Along with residue 164 in TnI3 (equivalent residue to 132 in TnI1), three other residues (Q157, E166, and H173) have been proposed to facilitate normal contraction and relaxation in the mammalian heart (Thompson et al. 2014). While earlier alignments suggest that this residue configuration is specific to endotherms, this combination of residues does not exist in (endothermic) chicken TnI3, but Q157 does exist in (ectothermic) anole TnI3. Here we demonstrate that these same four residues distinguish TnI1.5 from TnI1.1. The equivalent to site Q157 in TnI3 is the only one of these four residues for which divergent purifying selection in CM3 was detected (fig. 6). This residue is an arginine in teleost TnI1.1 and a glycine in TnI1.5. This suggests that this site may be crucial in the weaker interaction of the switch region of TnI1.5 with TnC1a. This combination only appears in the ventricle of zebrafish acclimated to warmer temperatures and could facilitate faster mechanical relaxation. While the contacts made by the divergent residues in the model are very similar in the N-terminal region of the TnI switch peptide, it is more difficult to describe confidently in the C-terminal switch region due to greater structural variation. Further functionally divergent sites such as residue 144 (equivalent to threonine 144 in mammalian TnI3) in the IR are beyond the simulation-based switch region model described in this work. Threonine 144 is critical for length-dependent activation in mammalian TnI3 (Tachampa et al. 2007) but this putative phosphorylation site varies across species as well as in other TnI paralogs. Both conservative substitutions as well as nonconservative substitutions are found at this site in many TnI1.5 sequences (fig. 6). Without information about whether there is variation in interaction and/or even phosphorylation by PKC at this equivalent site in teleosts, it is difficult to interpret the functional relevance of divergence. Other functionally divergent sites also may not represent critical sites in the interface of TnI switch region and TnC but have roles in other protein interactions allowing for structural subfunctionalization without the complete loss of function. We suggest that paralog evolution has allowed more subtle modifications of Tn function through relaxed purifying pressure on modifying residues around fixed interacting sites.

Conclusions

There is strong support for the hypothesis that proteins that functionally interact coevolve their structures (de Juan et al. 2013). Many coevolving sites within proteins are expected to contribute to physiologically meaningful interactions (Yeang and Haussler 2007), but divergent sites in the TnI switch region do not all correspond to sites of significance in TnI/TnC interaction. This work demonstrates that typical evolutionary measures should not limit functional divergence to interaction sites between proteins. By combining phylogenetic analysis with MD simulation, we were able to identify divergent residues in the TnI switch region and model their structural and functional effect.
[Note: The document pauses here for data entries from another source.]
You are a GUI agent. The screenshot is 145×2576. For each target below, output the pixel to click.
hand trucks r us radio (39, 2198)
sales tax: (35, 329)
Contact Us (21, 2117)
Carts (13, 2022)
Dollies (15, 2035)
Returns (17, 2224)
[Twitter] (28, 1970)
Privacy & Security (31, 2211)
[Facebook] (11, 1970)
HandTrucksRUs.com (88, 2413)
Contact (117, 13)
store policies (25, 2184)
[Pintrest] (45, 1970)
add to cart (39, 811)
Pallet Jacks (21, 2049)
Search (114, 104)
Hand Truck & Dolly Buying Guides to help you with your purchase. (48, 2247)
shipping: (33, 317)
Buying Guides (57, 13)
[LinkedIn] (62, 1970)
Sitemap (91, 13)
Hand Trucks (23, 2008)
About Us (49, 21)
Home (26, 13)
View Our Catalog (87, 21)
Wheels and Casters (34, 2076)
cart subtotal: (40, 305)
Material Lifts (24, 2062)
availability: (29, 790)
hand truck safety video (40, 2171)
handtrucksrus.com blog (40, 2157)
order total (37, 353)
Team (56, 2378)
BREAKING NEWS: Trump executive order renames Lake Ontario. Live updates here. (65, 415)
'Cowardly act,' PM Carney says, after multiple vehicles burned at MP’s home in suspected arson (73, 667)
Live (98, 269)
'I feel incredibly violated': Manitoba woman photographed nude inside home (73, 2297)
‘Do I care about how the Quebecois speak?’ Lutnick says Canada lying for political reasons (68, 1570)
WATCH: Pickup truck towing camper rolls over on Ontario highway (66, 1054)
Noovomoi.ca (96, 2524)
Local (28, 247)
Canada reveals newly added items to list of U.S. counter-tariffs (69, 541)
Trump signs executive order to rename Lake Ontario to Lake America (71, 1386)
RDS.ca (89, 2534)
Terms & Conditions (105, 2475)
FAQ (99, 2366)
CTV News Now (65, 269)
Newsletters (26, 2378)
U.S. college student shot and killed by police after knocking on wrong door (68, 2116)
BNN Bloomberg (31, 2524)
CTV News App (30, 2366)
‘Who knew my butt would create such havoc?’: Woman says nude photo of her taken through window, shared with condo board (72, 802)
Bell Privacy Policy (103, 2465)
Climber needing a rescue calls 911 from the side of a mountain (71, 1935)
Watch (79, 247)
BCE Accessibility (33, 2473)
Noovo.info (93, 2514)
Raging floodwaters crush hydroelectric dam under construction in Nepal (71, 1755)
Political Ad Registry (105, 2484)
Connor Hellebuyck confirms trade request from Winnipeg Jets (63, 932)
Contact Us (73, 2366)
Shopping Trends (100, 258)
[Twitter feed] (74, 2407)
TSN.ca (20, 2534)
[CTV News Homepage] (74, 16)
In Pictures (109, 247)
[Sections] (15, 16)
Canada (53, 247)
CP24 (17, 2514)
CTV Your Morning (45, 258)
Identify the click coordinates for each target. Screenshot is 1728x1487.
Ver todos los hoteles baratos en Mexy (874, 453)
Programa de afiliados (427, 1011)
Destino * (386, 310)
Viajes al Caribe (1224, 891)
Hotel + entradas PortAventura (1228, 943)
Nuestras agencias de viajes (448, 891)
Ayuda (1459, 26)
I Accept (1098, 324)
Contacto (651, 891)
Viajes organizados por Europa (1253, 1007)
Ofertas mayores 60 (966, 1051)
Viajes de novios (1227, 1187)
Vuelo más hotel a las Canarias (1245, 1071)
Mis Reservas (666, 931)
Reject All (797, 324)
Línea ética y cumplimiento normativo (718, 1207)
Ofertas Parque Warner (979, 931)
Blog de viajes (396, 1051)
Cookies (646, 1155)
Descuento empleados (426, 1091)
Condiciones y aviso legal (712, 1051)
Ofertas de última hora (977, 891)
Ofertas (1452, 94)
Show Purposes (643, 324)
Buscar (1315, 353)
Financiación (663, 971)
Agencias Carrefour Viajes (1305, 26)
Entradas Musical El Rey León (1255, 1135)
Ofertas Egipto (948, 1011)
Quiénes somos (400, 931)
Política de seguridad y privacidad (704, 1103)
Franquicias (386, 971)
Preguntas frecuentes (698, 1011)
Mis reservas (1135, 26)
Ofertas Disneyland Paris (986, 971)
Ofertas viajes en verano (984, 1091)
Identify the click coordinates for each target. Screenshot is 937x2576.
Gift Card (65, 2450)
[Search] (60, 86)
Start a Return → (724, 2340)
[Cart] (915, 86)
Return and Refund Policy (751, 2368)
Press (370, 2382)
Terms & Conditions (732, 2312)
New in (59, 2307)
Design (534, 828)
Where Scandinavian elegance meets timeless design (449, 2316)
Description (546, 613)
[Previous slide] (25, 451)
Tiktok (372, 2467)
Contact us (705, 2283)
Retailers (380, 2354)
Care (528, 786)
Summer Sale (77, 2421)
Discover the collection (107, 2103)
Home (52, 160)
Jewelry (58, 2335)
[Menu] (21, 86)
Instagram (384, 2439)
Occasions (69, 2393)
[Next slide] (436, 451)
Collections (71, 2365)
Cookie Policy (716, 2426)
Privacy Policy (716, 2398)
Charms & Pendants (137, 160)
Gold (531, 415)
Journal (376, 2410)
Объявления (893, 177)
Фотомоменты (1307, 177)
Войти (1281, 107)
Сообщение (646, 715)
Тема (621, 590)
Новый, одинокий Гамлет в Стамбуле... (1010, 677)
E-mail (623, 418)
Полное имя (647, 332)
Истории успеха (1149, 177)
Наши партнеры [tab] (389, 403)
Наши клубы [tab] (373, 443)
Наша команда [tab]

The interaction between teleost TnC1a/TnI1.5 is approximately half as energetically favorable as that between TnC1a/TnI1.1 or TnC1b/TnI.1.1. The presence of divergent sites outside of this interface indicates that there is probably a further role for compensatory residue changes that occur between Tn subunits. Patterns in domain-specific divergent selection and in interaction energies suggest that substitutions in the TnI switch region are critical to modifying Tn function with paralog variation, providing evidence of structural subfunctionalization. This combination of phylogenetic inference with MD modeling of structural interactions between paralogs profoundly strengthens our understanding of the molecular evolution of the Tn complex. The Tn complex can be an important model of the coevolution of interacting proteins where functional divergence of paralog combinations guides variation in contractile function.